Weirdly enough, the Roosevelt clan was tailor made for this position. Author Edward J. Renehan, Jr. notes that at least five members of the Roosevelt family served as Assistant Secretary of the Navy: Theodore Roosevelt, Franklin Roosevelt, Theodore Roosevelt Jr., Theodore Douglas Robinson (the son of Corinne Roosevelt), and Henry Latrobe Roosevelt.
These kinds of jobs serve as stepping stones to higher office, and the Roosevelts have always moved up the political food chain with ease, still, it’s odd to see so many of them taking on this role.
William Hutchings, age 100, one of the oldest surviving American Revolutionary War veterans, photographed 1864
Today, the Revolutionary War is only something we know about from books, but even during the 19th century there were survivors of the Union’s fight for freedom roaming the country - albeit in an aged state.
William Hutchings was born in York, Maine when it was still York, Massachusetts in 1764. He enlisted in the military at the age of 15 and fought to defend his state’s coast. What little battle he saw was at the siege of Castine where he was taken prisoner by the British.
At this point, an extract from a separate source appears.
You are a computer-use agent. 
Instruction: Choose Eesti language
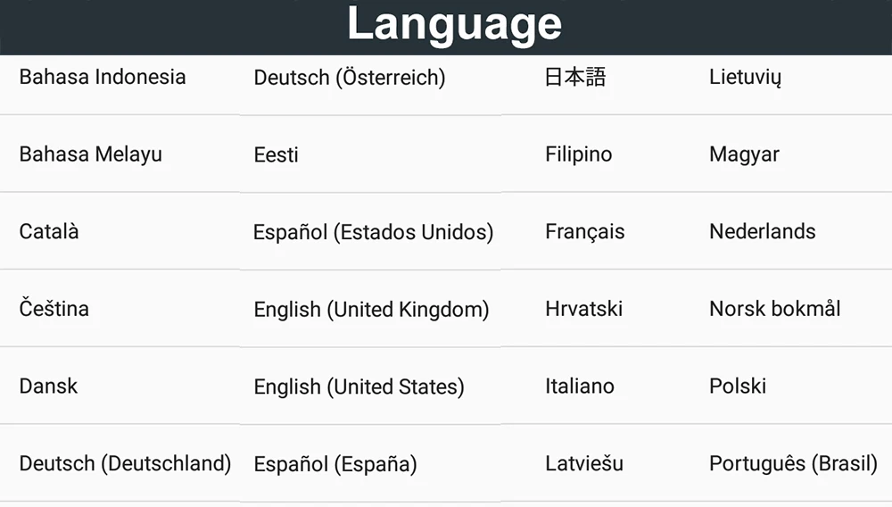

Thanks to his youth Hutchings was set free and returned home. Following the end of the war he married and his wife gave birth to 15 children. According to everyone who knew him he loved living near the sea if for no other reason than his love of fresh fish. He lived a throughout fruitful life.
James Dean, November 23, 1954. Photograph by Maurice Terrel,
Even though he only appeared in a handful of movies in his too short career, everyone knows and loves James Dean. Whether it was hound dog face in Giant that won you over, or his screen splitting role in Rebel Without a Cause, something he did touched you, it grabbed you by the soul and never let go.
Dean is still the actor that we judge most of our screen stars against. He’s effortlessly cool, and his tousled hair has long been the kind of thing that young men try to emulate while pretending that they haven’t spent days working on their look.
He may have passed away in 1955, but his legend continues. We can always watch Dean and be transported back to a time when cool was cool and there were no bones about it.
Seven ladies having a bit of fun getting their photo taken dressed as men in Lagergrens photographic studio in Visby, Gotland, Sweden 1890s
Now this is just straight up adorable. IS there anything better than seeing a group of friends get together and goof off? It’s clear that this group of gals were a tight knit collective, and we’d be willing to bet that this was a normal occurrence for them.
Even if they weren’t consistently dressing up in different costumes they definitely hung out with each other and had a grand old time. We’re picturing picnics, game nights, and lots of laughs.
No matter the era or the technology, friendship is the one thing that doesn’t change. Remember to reach out to a friend today, even if it's just to say hello.
A boat crew rows out for fishing from Syðrugøta, Faroe Islands, 1898.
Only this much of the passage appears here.